Comment accompagnez-vous les fortes mutations technologiques du secteur automobile en termes de compétences ?

Nous avons mis en œuvre une démarche expertise qui s’appuie sur l’identification d’experts et de maîtres experts (260 experts et 35 maîtres experts) dans l’ensemble de l’entreprise afin de travailler sur les besoins en compétences à moyen et long termes. Dans quatre domaines, R &D, sales on marketing, manufacturing et digital and data engineering, nous avons défini les réponses à apporter en matière de mobilité, de formation, voire d’acquisition de compétences à l’extérieur… Nous avons mis en place avec les partenaires sociaux un observatoire des métiers et des compétences (central et local) qui classifie les métiers sensibles, les métiers en équilibre et les métiers en tension. Un métier sensible est exposé à un risque d’emploi ; il est à l’équilibre lorsque l’activité est durablement stable et en tension quand il y a des besoins de compétences. En travaillant avec les partenaires sociaux, nous avons ramené en cinq ans de 23 % à 6 % le taux de métiers sensibles. Nous avons également le souci de transparence vis-à-vis de nos salariés. Ainsi, tous les ans, chaque collaborateur reçoit l’information de la qualification de son métier.

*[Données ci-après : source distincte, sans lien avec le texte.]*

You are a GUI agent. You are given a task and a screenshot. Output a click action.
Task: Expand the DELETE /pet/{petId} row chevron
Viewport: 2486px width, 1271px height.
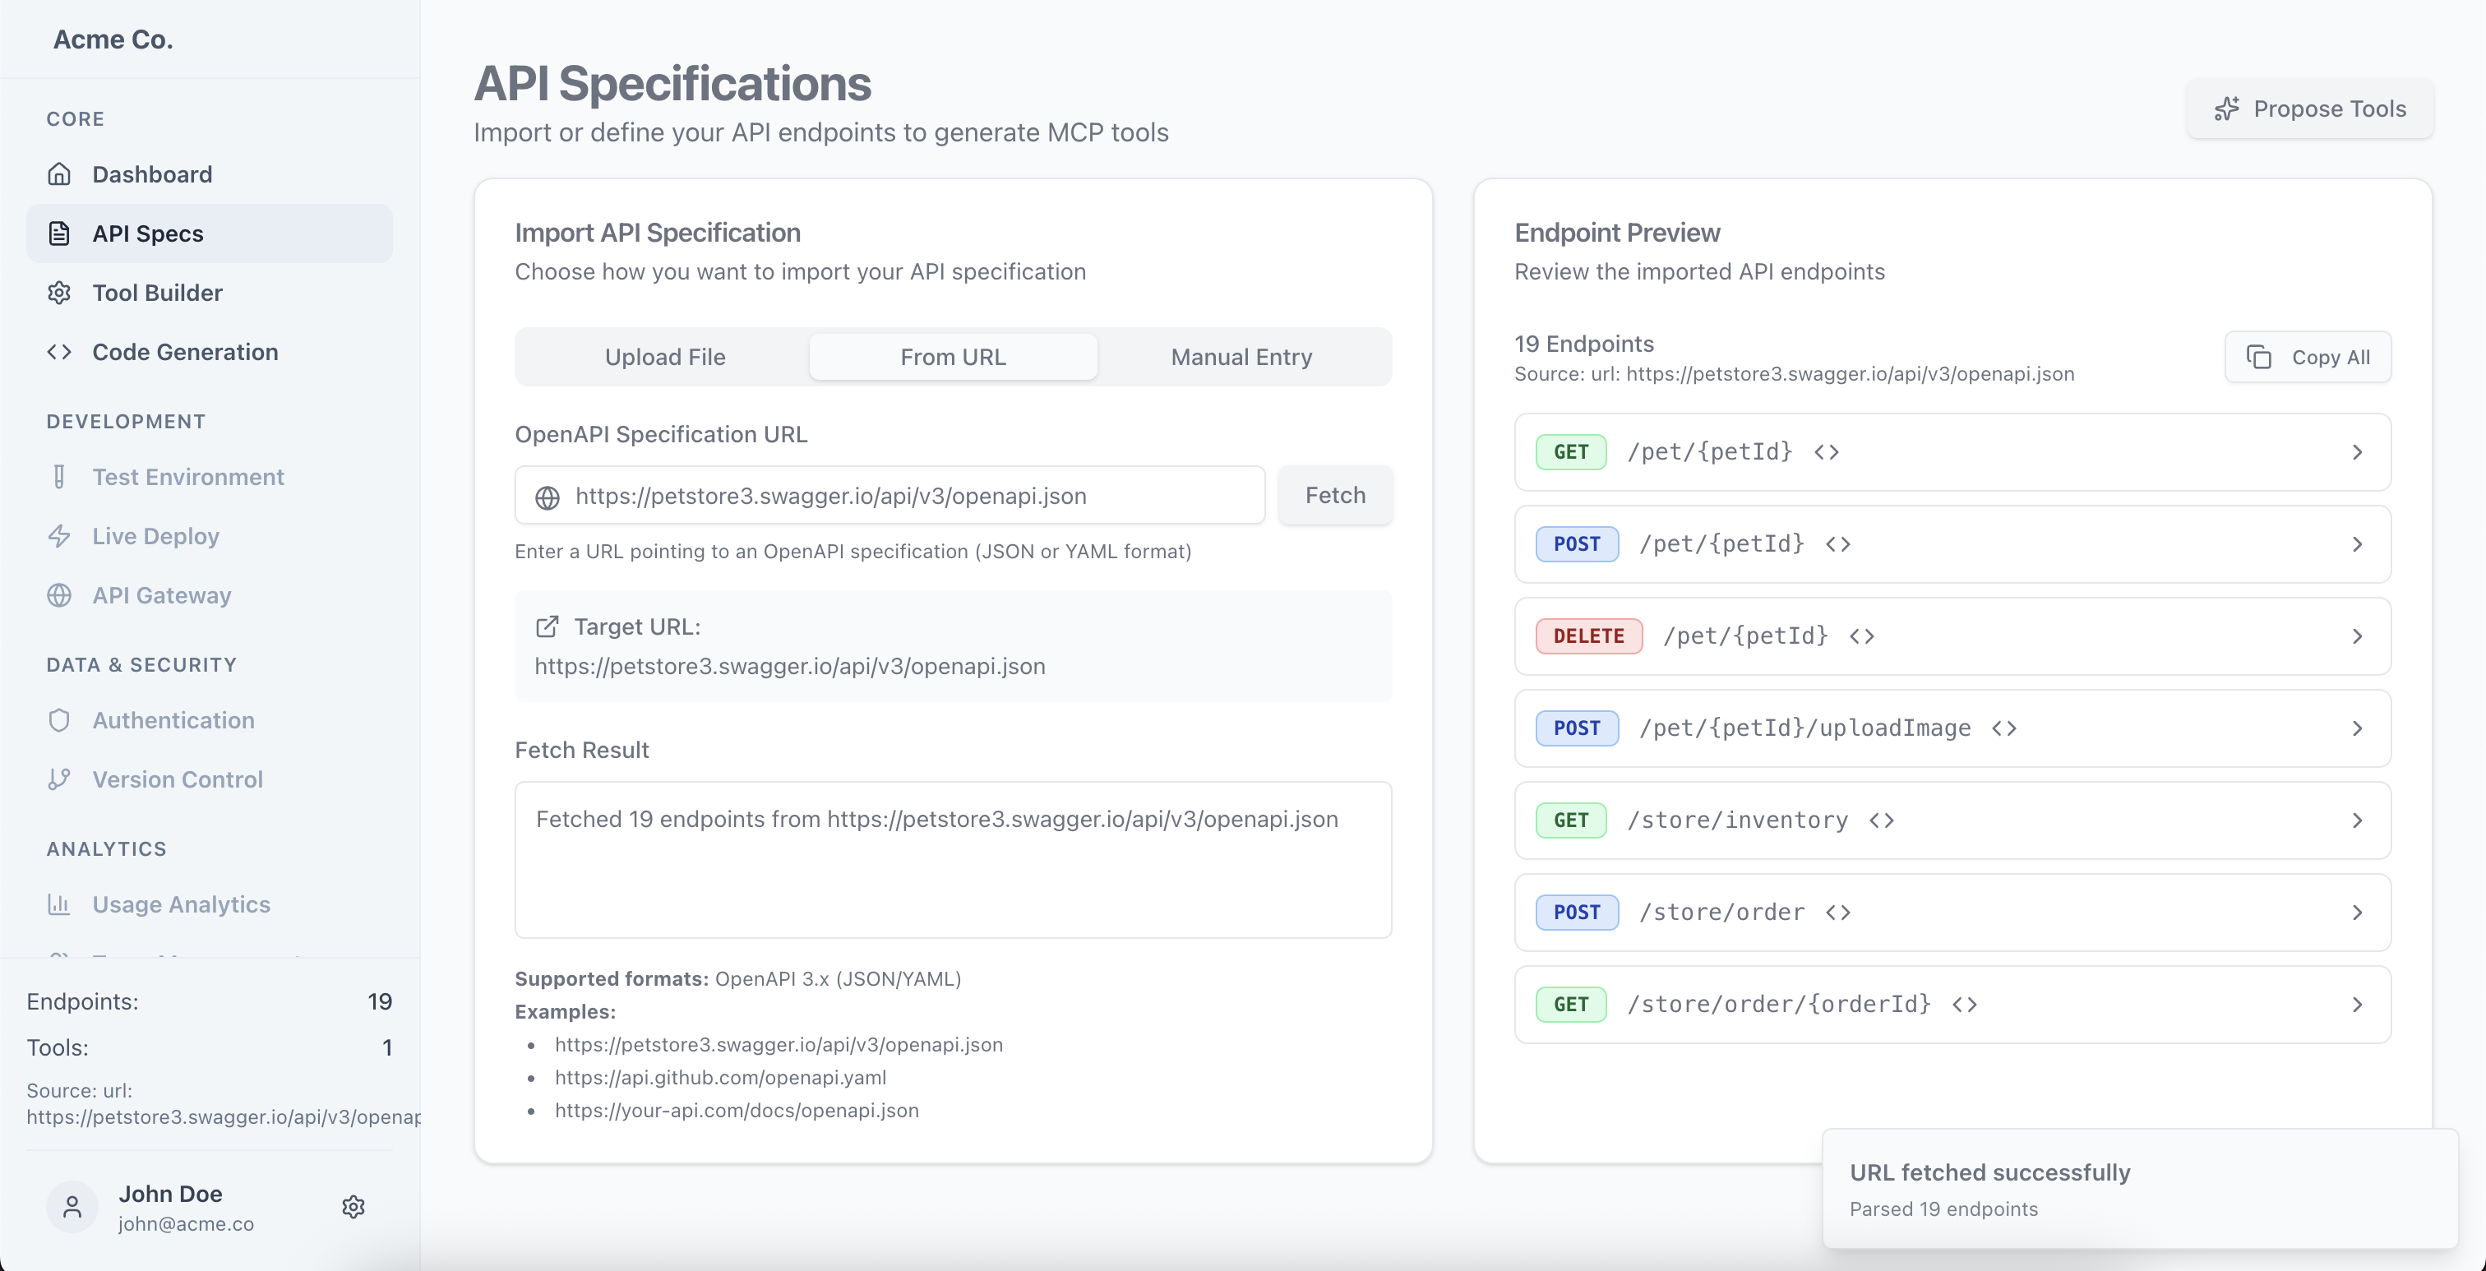click(2357, 637)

Je crois beaucoup à la sécurisation de l’emploi par des parcours professionnels afin de renforcer l’employabilité en interne et à l’extérieur de l’entreprise. L’objectif est de se mettre dans une dynamique d’apprentissage tout au long de la vie professionnelle.

Parcours

Diplômé de Sciences Po Paris, Xavier Chéreau a fait toute sa carrière au sein du groupe PSA depuis 1994 dans la fonction ressources humaines. Il a notamment été DRH des deux sites de Poissy (78) et Trémery (57), DRH de la division industrie et R &D, avant de devenir vice-président en charge des ressources humaine en 2015, puis vice-président en charge des RH et de la transformation en 2018. Xavier Chéreau est également membre du comité éditorial d’Entreprise &Carrières et de Liaisons sociales magazine.